▸ EXERCISE REQUIREMENTS
Looking at the entries below, how many lines include the word "computer"? Answer with the number alone.

▸ PROVIDED DATA
==============================
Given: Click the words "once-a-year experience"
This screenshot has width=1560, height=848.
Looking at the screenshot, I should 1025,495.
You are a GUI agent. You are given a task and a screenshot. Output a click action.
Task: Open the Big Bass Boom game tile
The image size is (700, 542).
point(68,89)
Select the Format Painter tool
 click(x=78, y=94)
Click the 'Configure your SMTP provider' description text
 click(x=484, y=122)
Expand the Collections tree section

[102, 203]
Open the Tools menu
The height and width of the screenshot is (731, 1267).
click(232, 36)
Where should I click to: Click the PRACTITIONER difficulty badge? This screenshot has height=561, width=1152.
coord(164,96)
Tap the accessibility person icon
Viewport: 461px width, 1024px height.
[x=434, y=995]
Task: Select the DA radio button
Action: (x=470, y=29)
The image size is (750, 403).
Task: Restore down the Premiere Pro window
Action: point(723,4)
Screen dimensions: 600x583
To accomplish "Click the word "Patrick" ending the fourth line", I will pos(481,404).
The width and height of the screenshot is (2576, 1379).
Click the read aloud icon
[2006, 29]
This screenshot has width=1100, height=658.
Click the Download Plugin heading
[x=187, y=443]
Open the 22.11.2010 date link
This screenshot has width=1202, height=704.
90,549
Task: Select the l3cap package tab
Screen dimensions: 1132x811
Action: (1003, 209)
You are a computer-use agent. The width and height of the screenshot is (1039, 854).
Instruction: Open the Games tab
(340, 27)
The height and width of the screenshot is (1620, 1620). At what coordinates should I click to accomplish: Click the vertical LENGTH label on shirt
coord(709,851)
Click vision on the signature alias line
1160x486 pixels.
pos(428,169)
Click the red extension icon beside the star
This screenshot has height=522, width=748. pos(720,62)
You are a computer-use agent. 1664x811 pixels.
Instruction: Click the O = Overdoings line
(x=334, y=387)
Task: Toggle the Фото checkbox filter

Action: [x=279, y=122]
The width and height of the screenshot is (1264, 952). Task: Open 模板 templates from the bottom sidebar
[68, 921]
==============================
▸ RESULT
2